### TASK STATEMENT
Here are the records. Write out exactly the lines between the one holding "Cassetti (21, 2224)" and the one holding "Interruttori (25, 2163)", inclusive.

### Stored items
>>>>

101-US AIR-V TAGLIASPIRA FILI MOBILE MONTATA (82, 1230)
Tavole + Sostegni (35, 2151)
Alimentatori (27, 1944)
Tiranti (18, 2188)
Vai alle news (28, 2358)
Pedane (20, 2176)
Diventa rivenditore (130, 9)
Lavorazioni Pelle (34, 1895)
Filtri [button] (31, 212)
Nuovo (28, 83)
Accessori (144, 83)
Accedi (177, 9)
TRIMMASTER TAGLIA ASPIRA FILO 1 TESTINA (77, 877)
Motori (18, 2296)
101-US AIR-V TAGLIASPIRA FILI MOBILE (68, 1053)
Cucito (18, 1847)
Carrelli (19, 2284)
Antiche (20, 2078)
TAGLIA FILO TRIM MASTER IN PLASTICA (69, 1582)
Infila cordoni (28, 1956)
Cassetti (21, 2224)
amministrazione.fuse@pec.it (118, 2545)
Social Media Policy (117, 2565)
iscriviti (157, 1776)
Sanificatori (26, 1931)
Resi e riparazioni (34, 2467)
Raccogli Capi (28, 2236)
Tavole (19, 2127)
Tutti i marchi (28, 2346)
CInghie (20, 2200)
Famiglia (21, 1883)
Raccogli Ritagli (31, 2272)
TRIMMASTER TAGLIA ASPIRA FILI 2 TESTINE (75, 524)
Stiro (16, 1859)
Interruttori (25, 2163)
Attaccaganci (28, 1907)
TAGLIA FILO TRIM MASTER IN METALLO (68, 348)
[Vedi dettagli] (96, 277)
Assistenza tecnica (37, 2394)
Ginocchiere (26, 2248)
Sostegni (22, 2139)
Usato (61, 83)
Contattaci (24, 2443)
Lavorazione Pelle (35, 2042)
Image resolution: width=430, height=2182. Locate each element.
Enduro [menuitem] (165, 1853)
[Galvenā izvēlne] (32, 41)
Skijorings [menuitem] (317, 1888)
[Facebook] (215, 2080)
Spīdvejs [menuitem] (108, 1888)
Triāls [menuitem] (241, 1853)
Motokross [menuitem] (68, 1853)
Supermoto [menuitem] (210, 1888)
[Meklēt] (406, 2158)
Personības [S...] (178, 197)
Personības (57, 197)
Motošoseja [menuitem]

<<<<

### SOLUTION
Cassetti (21, 2224)
amministrazione.fuse@pec.it (118, 2545)
Social Media Policy (117, 2565)
iscriviti (157, 1776)
Sanificatori (26, 1931)
Resi e riparazioni (34, 2467)
Raccogli Capi (28, 2236)
Tavole (19, 2127)
Tutti i marchi (28, 2346)
CInghie (20, 2200)
Famiglia (21, 1883)
Raccogli Ritagli (31, 2272)
TRIMMASTER TAGLIA ASPIRA FILI 2 TESTINE (75, 524)
Stiro (16, 1859)
Interruttori (25, 2163)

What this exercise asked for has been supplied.